I don't know what your personal contact with the profession is, but I would like to know what you think fair recompense for highly trained individuals, who are generally the brightest and best of their generation, who work horrible unsocial hours, are met every day with hostility and abuse whilst trying to relieve suffering and cure disease, because the DoH thinks a p45 is what we need.
We arent paid what the market determines, we are paid because society values us and our skills.
Dr I Kennedy, Glasgow, UK
Isn't this just a restriction of availability of training by a profession that has an interest in keeping doctors scarce so that salaries stay high?
If training places were increased the over supply would move higher up the chain to the stage where doctors were fully qualified.
The laws of supply and demand would then apply reducing salaries and increasing hours would then be the questions, rather than pay increases and hour reductions.
Removing the profession's control over where doctors can set up surgeries and leaving a market free for all qualified Doctors would lead to a better service for patients at a lower cost for the tax payer.
There has been an over supply situation for decades which, in any other area, would havve led to a cost reduction for us.
It's time to start thinking of patients and taxpayers, not a selfish profession that thinks more of their own over luxurious lifestyles than the Deaths of those who pay the bills.
JDS, Cardiff, Wales
I'm sure Australia, NZ and the USA are rubbing their hands with glee at our bungling bureacrats.
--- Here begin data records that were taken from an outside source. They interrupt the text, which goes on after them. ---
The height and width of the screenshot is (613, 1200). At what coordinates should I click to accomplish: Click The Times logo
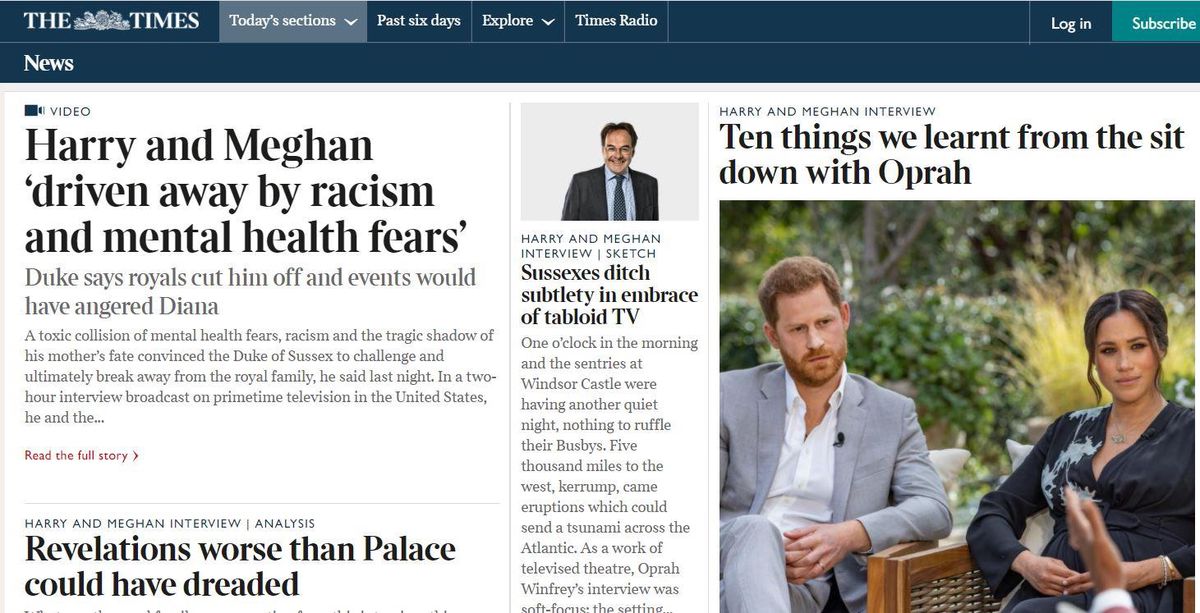111,20
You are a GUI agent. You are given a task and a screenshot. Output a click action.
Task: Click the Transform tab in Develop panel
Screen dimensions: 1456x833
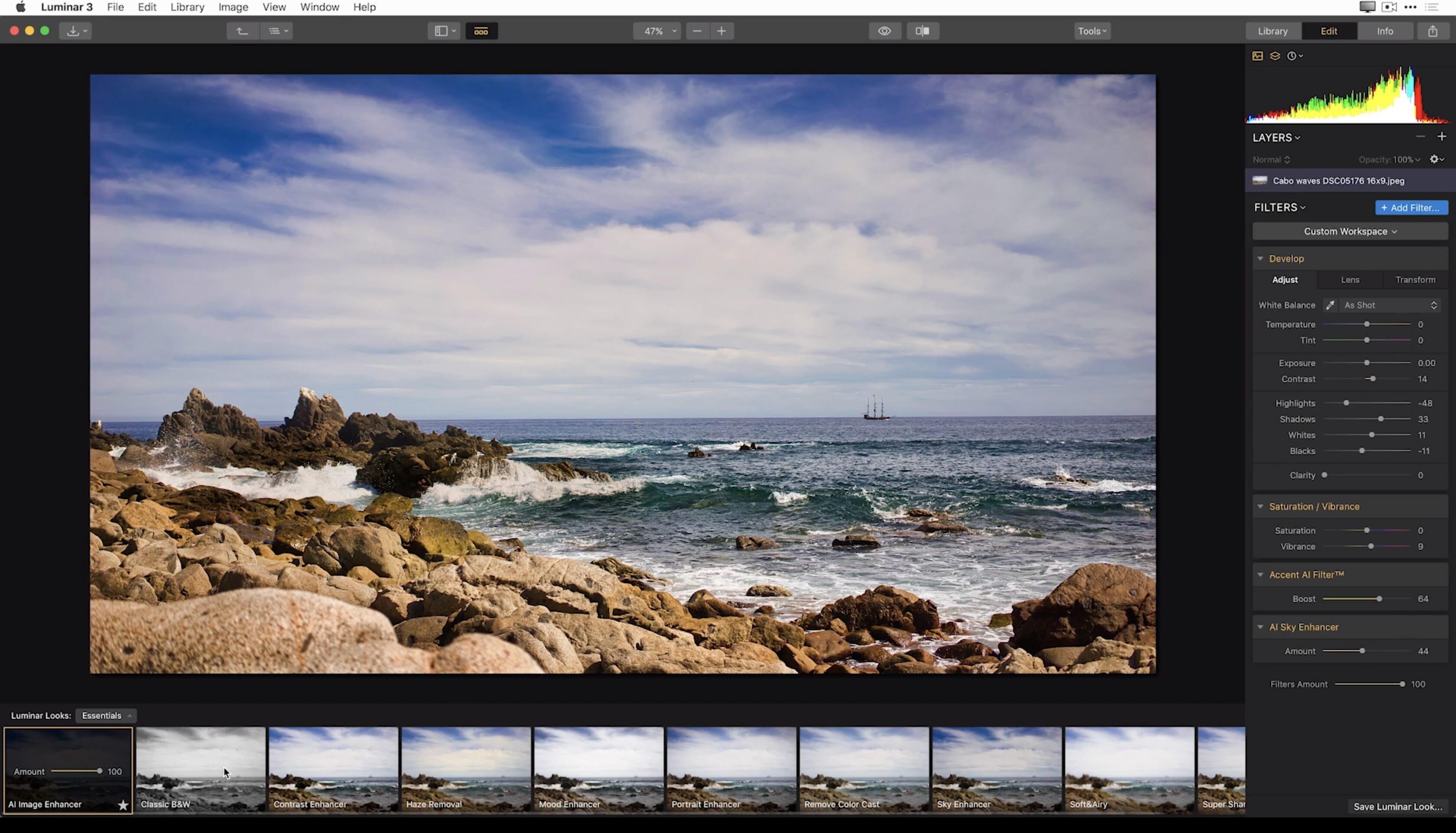[1416, 279]
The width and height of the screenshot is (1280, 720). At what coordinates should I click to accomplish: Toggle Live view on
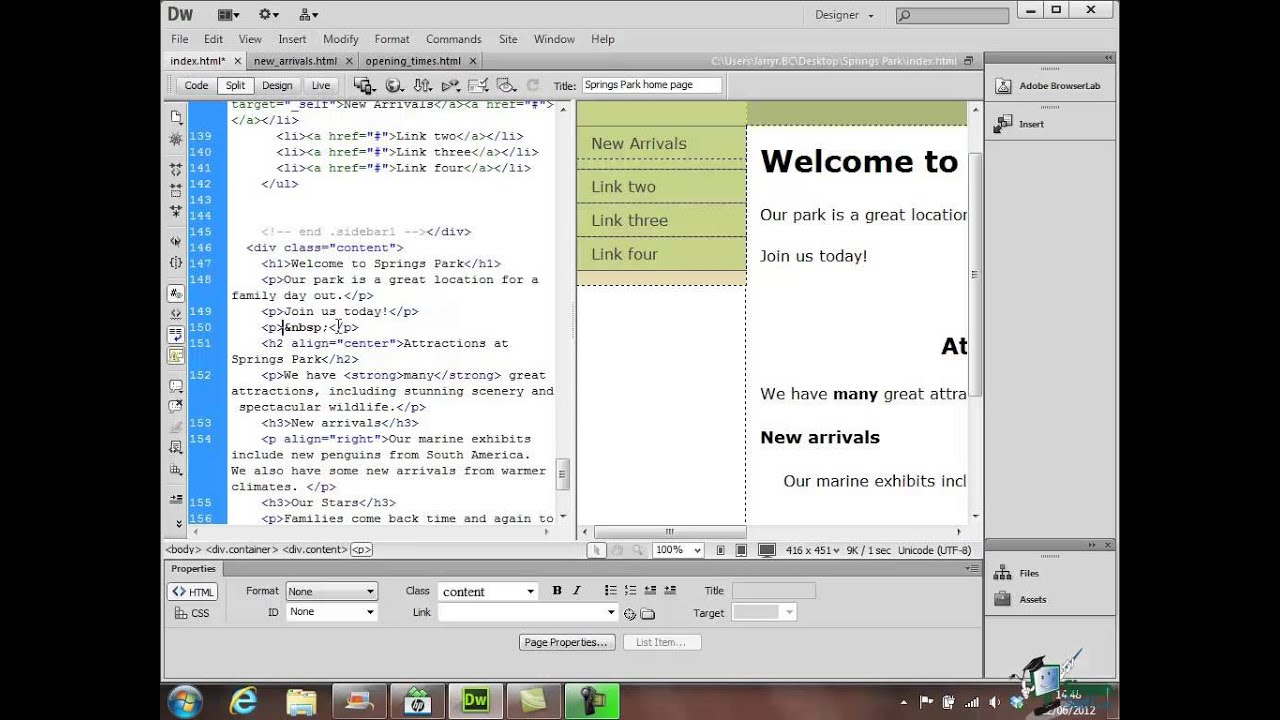tap(320, 86)
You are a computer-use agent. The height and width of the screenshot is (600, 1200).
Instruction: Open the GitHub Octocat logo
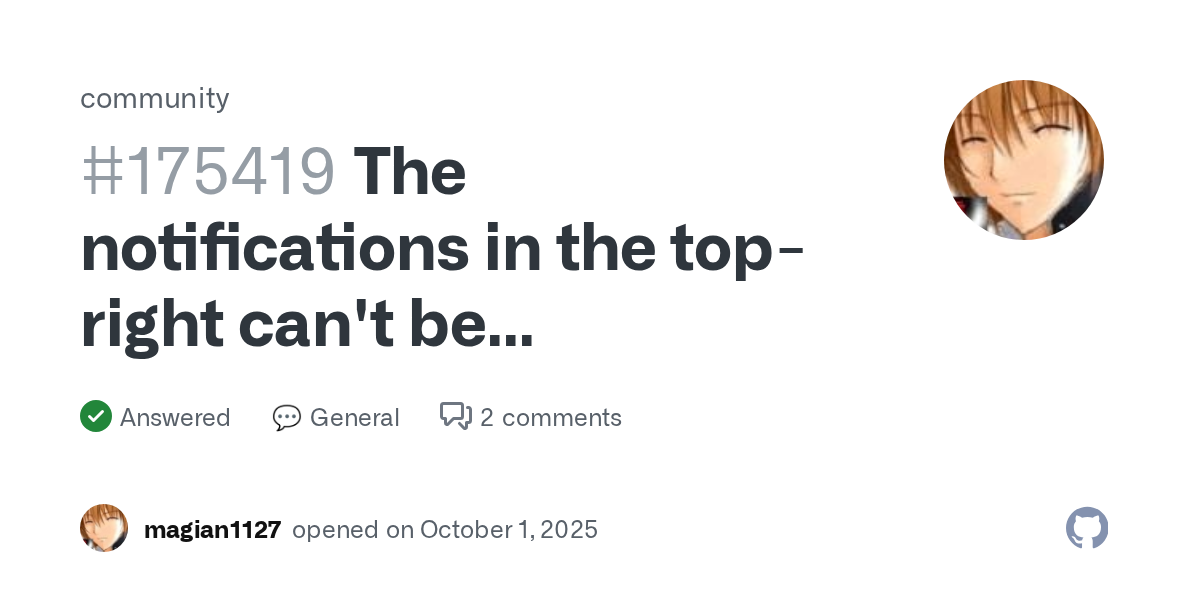pyautogui.click(x=1087, y=528)

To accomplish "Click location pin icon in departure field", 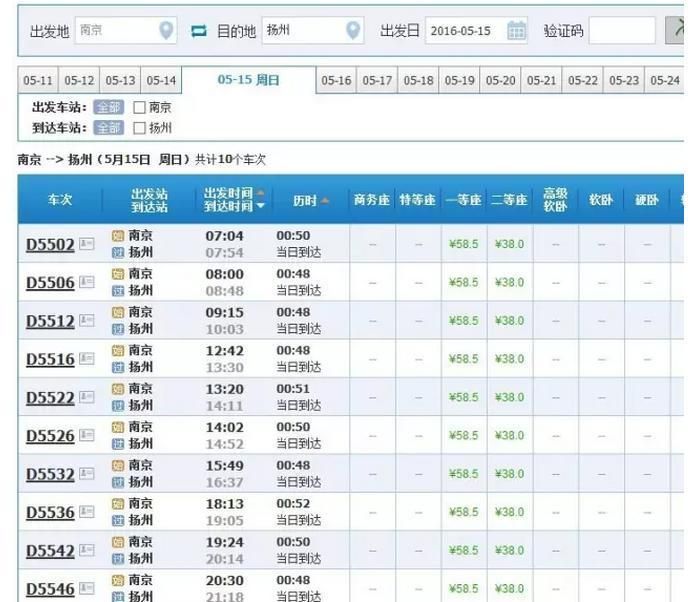I will coord(167,31).
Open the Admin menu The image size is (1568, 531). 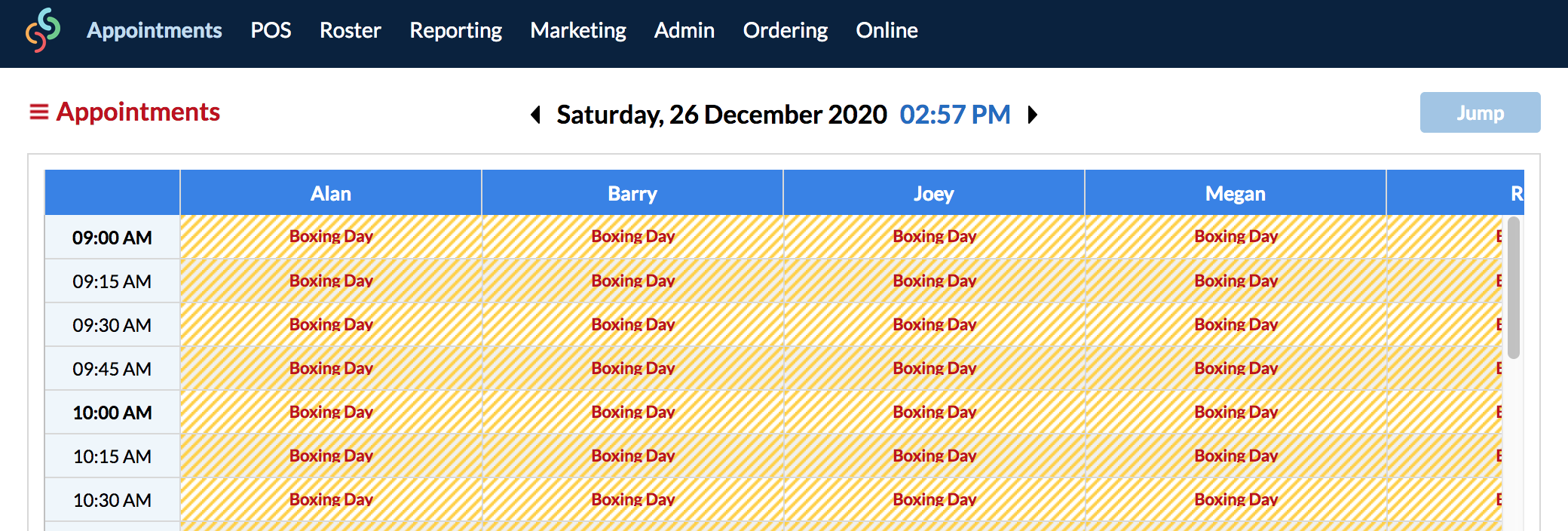(x=684, y=30)
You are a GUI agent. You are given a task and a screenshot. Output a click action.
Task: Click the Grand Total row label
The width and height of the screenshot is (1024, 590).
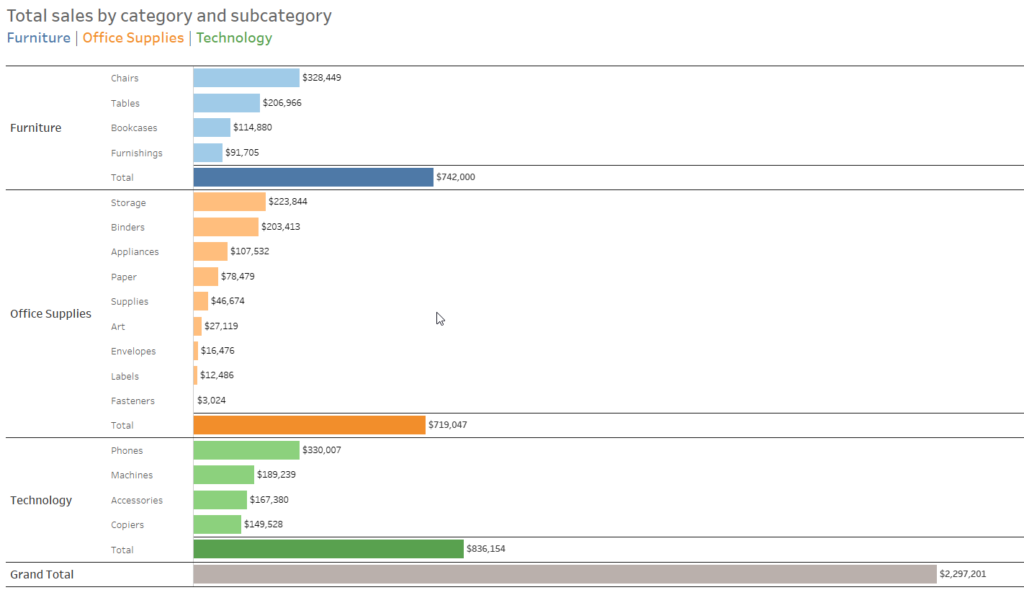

It just means they can grab out best talent without spending the £250k to train them in the first place.
Only in "great" Britain would we discriminate against out own costly trained graduates in favour of the EU and other countries. No wonder if I want to see a Doctor they rarely can speak a good level of English. But there again I guess Bottler Brown wouldn't notice. He and his family always seem to jump the queues and get the best.
Stephanie James, London, England
Aren't we still being told that we need immigrants to work in our hospitals? Surely the new 'green card' point system means foreign doctors would not be welcome under the rules as we have too many of our own dosctors to fill the available posts.
As usual, its a giant cock-up by the government that couldn't organise the proverbial brewery trip.
AndyB, Swindon,
Has the NHS gone mad. We spend milions of pounds training our Junior Doctors for them to have no chance of a job and be forced overseas to get positions, where they are greatly appreciated due to their excellent training and dedication. Meanwhile, we will be faced with a influx of Doctors from developing countries, who haven't had the benefit of our excellent training and struggle to speak English. Our Junior Doctors deserve better than this and so do we as tax payers.
j walker, Northampton,
Not ANY overseas doctor can apply - only those with Highly Skilled Migrant Permit (HSMP). To get HSMP the person involved must declare he wants to love in the UK permanently - the Home Office can quite simply refuse to offer HSMP. However through 2006 and 2007 there seemed to be no preparatory restriction on HSMP for overseas doctors who met the fairly rigorous criteria. I think that the Dept Health had very poor understanding of the technicalities of HSMP and international doctors, and just hoped that the HSMP holders would go away. In fact ironically we NEED more IMGs in some areas e.g. O and G, Paeds, Anaesthetics because of shortages in these specialties. So the 3:1 competition is almost entirely the making of the DH and Home Office. 3:1 ratio of doctors to places is not healthy at all - this means 2 entirely competent and appointable Juniors without jobs - a complete waste. And even if it were healthy the selection process would have to reliably identify the best!